Can they think of consolidation within the group to minimise the costs and maximise the profits?

Dilemma of the new Tata chief
G Chokkalingam

Tata Group is more than an institution—it is an economy in itself with revenue of close to Rs 7 lakh crore from a host of diversified businesses and a market cap of around Rs 7.77 lakh crore. However,this ‘mini-economy’ marginally under-performed the broader indices like BSE500 in the last 10 years. While the marketcap of BSE500 went up by 226% from Rs 31.40 lakh crore in January 2007 to Rs 102.33 lakh crore now, the combined market cap of listed Tata Group companies moved up by 213% in the same period from Rs 2.48 lakh crore to Rs 7.77 lakh crore.

Can the new leadership ponder over new thinking to augment the wealth of the shareholders? In the last two decades, for example, many individual entrepreneurs built fabulous businesses in terms of size and faster growth, outperforming wealth through equities in areas like banks (Kotak), pharma (Sun Pharma), diversified FMCG (not just tea & coffee alone) and on-line stores/portal. Can Tatas think of diversifying into such fast growing businesses, which primarily bank on India’s growth story? Can they think of diversifying into virtual stores away from the physical stores?

Can they think of consolidation within the group to minimise the costs and maximise the profits?
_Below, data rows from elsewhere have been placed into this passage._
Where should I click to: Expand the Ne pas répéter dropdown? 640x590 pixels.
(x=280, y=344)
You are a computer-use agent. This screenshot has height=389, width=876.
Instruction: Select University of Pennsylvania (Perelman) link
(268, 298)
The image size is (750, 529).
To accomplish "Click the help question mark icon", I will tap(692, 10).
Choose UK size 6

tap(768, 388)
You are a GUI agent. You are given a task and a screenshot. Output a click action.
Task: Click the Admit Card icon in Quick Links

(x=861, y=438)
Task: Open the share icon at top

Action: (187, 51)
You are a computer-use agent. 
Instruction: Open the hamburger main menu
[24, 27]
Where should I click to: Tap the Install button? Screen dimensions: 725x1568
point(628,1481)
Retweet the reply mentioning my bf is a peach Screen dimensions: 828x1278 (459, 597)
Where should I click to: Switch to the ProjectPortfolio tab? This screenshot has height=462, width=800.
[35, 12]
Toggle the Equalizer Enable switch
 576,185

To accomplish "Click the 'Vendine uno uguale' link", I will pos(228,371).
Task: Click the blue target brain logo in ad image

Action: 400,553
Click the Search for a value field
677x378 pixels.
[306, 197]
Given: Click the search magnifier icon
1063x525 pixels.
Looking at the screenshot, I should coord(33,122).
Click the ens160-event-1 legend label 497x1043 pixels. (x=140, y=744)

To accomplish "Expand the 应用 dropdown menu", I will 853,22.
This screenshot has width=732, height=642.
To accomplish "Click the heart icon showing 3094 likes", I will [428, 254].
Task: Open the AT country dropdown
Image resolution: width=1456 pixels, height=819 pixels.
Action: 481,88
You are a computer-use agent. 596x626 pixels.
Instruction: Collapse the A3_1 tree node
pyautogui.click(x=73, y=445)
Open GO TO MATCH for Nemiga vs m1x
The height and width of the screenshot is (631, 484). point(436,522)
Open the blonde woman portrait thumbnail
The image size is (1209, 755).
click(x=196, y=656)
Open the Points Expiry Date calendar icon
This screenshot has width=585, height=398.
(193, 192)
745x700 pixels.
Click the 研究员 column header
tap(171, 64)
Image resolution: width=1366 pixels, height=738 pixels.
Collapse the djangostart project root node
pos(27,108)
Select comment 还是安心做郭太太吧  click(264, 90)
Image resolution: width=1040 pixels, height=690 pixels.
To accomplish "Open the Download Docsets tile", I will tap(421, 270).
Does it make sense to run similar businesses under multiple entities? We have giant Tata Steel on the one hand and smaller metal-related companies like Tata Sponge and Tata Metalik on the other. Similarly, we have TCS versus Tata Elxsi, Titan versus Trent, Tata Communications against Tata Teleservices, etc.

Business restructuring is another area, which could make a big dent in the shareholders’ wealth going forward. Europe doesn’t have any comparative advantages at all when compared with markets like India for the steel business. Neither the European steel market nor its economy is growing faster than India. Moreover, the European market doesn’t have any comparative cost advantages like cheap laboror easy access to inputs like iron ore. Can shedding the steel business there and refocussing in India to get back Tata’s past glorious market share in the Indian steel business make sense to escalate the shareholders’ wealth?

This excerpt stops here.